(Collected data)
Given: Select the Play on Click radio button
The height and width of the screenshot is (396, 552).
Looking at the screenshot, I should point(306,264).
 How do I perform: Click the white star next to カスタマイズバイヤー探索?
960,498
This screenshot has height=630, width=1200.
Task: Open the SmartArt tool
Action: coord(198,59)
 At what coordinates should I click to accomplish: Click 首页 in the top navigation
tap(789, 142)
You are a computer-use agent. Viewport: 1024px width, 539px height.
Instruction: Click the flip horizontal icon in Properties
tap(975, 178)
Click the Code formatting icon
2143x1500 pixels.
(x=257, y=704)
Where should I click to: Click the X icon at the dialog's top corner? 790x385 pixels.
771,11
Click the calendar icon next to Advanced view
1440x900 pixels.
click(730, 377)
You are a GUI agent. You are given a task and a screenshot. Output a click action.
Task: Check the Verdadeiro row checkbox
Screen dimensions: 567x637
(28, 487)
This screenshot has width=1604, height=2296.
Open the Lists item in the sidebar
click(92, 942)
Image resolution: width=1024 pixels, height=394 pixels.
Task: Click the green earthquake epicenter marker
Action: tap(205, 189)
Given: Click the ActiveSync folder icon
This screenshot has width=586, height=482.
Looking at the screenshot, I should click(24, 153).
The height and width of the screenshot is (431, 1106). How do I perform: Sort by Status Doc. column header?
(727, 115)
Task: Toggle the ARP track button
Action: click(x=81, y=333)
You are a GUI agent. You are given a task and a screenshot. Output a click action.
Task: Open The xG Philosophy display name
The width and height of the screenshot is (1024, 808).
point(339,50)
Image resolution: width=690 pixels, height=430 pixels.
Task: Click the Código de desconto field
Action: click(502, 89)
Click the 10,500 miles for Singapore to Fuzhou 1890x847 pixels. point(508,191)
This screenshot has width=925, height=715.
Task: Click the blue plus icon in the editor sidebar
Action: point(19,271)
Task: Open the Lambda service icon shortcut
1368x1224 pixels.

What you are asked to do:
What is needed is an exact repetition of all the entries above.

Task solution:
Given: Select the Play on Click radio button
The height and width of the screenshot is (396, 552).
Looking at the screenshot, I should point(306,264).
 How do I perform: Click the white star next to カスタマイズバイヤー探索?
960,498
This screenshot has height=630, width=1200.
Task: Open the SmartArt tool
Action: coord(198,59)
 At what coordinates should I click to accomplish: Click 首页 in the top navigation
tap(789, 142)
You are a computer-use agent. Viewport: 1024px width, 539px height.
Instruction: Click the flip horizontal icon in Properties
tap(975, 178)
Click the Code formatting icon
2143x1500 pixels.
(x=257, y=704)
Where should I click to: Click the X icon at the dialog's top corner? 790x385 pixels.
771,11
Click the calendar icon next to Advanced view
1440x900 pixels.
click(730, 377)
You are a GUI agent. You are given a task and a screenshot. Output a click action.
Task: Check the Verdadeiro row checkbox
Screen dimensions: 567x637
(28, 487)
This screenshot has width=1604, height=2296.
Open the Lists item in the sidebar
click(92, 942)
Image resolution: width=1024 pixels, height=394 pixels.
Task: Click the green earthquake epicenter marker
Action: tap(205, 189)
Given: Click the ActiveSync folder icon
This screenshot has width=586, height=482.
Looking at the screenshot, I should click(24, 153).
The height and width of the screenshot is (431, 1106). How do I perform: Sort by Status Doc. column header?
(727, 115)
Task: Toggle the ARP track button
Action: click(x=81, y=333)
You are a GUI agent. You are given a task and a screenshot. Output a click action.
Task: Open The xG Philosophy display name
The width and height of the screenshot is (1024, 808).
point(339,50)
Image resolution: width=690 pixels, height=430 pixels.
Task: Click the Código de desconto field
Action: click(502, 89)
Click the 10,500 miles for Singapore to Fuzhou 1890x847 pixels. point(508,191)
This screenshot has width=925, height=715.
Task: Click the blue plus icon in the editor sidebar
Action: point(19,271)
Task: Open the Lambda service icon shortcut
1368x1224 pixels.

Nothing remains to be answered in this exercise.